ReplyDelete(Then again, I shamefully hadn't been reading Hellblazer for 4-5 years. I've got a good bunch of trades to catch up on.)
You're a wiser man than me - no surprise there!
DeleteI am quite jealous of Guedes' confident mastery of Sketchup that he can create so many fisheye and Dutch Angle panels, but like yourself, Martin, I felt it either got in the way of being John Constantine art, or it was a bold mission statement that by page 3 we were so awash in broken lines that Jim Lee's inkers would be proud of. The two panels at the top of page three also visually distracted me - were they supposed to be a single street view broken into two panels? If not, the second panel creates an odd tangent with the first.
ReplyDeleteI don't know what to make of this, to be honest, as I know it's sacrilege to say it, but beyond the odd trade bought more for Will Simpson or Steve Dillon artwork, I am not actually a big Hellblazer fan as I found it a bit wanky, so cannot really review this relative to the strengths and merits of that book, but it reminds me most of those teen wizard mangas you find on Deviantart, only without the charm of being a labor of love, free to read, and/or anthropomorphic animals in the main cast who randomly gay up.
What we have here objectively to my eyes is Harry Dresden fan fiction - only not very good Harry Dresden fan fiction, which is cool in a way because it helps validate my theory that this book was created solely to generate the basis of a Supernatural/Vampire Diaries-style hourly fantasy melodrama for the CW* by creating a comic book indistinguishable from one.
*Makers of Arrow, Smallville, and a WB subsidiary.
Hello Brigonos, thank you so much for the insight into how the art was done, it's an area in which I'm horribly ignorant.
DeleteIt doesn't sound at all wanky, I'm not a completist - I read every issue until Brian Azzarello's scripts sent me running to the hills - he moved Constantine to the US ... like that'd work!
The CW guess sounds awfully likely, though he'd have to swap the overcoat for a form-fitting tee shirt.

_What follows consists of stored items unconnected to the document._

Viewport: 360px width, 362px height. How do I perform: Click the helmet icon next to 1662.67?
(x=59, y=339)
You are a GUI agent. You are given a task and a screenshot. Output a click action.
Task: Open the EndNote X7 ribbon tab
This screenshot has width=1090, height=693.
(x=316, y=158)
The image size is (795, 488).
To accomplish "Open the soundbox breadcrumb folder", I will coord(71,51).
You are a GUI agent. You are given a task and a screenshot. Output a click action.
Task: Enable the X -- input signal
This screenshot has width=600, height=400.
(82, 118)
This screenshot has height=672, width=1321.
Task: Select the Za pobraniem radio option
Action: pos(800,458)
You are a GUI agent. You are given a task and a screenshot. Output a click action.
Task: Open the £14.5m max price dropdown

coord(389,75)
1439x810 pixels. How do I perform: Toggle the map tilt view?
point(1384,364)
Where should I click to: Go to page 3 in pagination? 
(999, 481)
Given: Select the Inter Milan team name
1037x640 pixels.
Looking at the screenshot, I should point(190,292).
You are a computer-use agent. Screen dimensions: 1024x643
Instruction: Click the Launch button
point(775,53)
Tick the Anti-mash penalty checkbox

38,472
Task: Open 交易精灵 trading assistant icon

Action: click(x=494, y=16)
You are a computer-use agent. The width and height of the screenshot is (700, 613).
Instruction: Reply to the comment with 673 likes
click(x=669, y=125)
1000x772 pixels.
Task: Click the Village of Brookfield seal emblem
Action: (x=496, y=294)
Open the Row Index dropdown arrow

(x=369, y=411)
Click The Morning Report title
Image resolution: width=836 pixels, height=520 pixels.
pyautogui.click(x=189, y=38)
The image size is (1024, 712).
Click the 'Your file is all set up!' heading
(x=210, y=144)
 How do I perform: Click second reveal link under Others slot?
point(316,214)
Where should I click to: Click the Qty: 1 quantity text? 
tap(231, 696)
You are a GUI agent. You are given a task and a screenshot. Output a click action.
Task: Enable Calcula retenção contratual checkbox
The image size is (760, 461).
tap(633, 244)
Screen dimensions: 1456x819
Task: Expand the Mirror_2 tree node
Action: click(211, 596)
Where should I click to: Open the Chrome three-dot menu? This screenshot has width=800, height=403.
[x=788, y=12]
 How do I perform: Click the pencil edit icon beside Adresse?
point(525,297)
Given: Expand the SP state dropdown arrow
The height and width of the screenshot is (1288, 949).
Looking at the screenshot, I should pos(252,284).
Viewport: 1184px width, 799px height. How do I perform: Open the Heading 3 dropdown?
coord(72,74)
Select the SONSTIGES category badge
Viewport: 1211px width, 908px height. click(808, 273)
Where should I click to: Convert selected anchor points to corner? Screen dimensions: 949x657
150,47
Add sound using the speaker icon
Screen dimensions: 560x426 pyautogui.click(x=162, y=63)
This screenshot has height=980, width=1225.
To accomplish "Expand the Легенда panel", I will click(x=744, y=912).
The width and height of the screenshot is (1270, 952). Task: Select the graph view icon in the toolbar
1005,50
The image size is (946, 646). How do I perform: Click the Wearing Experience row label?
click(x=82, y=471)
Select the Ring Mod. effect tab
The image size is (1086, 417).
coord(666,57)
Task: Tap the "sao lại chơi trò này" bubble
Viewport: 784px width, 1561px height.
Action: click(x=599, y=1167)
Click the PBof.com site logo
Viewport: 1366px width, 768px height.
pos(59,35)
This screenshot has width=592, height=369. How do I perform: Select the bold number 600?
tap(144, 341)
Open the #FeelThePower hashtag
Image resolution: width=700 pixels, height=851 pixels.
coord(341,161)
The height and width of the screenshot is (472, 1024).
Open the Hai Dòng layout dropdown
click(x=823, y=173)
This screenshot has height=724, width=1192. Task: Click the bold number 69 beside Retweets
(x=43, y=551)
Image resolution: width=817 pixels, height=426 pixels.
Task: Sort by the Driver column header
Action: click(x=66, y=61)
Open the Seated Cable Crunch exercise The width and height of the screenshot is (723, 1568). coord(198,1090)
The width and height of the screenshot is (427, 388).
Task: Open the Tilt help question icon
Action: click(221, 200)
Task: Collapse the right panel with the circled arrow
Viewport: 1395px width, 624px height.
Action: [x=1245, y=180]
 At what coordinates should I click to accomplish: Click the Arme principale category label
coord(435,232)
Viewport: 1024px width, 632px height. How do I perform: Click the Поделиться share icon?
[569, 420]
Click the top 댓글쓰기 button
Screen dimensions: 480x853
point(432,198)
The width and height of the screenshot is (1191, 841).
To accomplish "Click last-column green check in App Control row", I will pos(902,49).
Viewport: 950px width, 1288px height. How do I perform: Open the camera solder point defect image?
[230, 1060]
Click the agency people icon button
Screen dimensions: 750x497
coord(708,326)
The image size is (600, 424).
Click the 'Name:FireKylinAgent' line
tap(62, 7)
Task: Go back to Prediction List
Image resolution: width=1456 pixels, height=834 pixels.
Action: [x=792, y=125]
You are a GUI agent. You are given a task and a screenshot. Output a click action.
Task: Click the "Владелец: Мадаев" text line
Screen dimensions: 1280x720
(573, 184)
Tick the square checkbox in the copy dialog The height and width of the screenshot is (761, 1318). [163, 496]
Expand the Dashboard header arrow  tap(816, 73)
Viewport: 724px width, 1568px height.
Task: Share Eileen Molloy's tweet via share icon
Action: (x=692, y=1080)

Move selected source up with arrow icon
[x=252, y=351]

I read it and liked it, but it's not one of those books I ended up loving. I bet this is because of the writer switch so I'll hang around for a while. Ray Fawkes promised rather short arcs so that's good for me to feel this comic out. If it doesn't work out, that's alright, I'll fine something else (possibly his Pandora comic in June!).
ReplyDeleteHi IG, I'm glad yo enjoyed the book, it'd be a shame if the creators put the work in and everyone hated Constantine. Let us know how it goes!
DeleteI only thumbed through one issue of Hellblazer and saw part of the movie so JLD was where I got interested in Constantin. I'm not familiar with hellblazer Constantin but this is a different universe and a different Constantin whom we are just getting to know. I liked this well enough to check out #2.
ReplyDelete--Eki
Hi Eki, I'm glad you enjoyed the comic - let me know how #2 is, if you get a chance.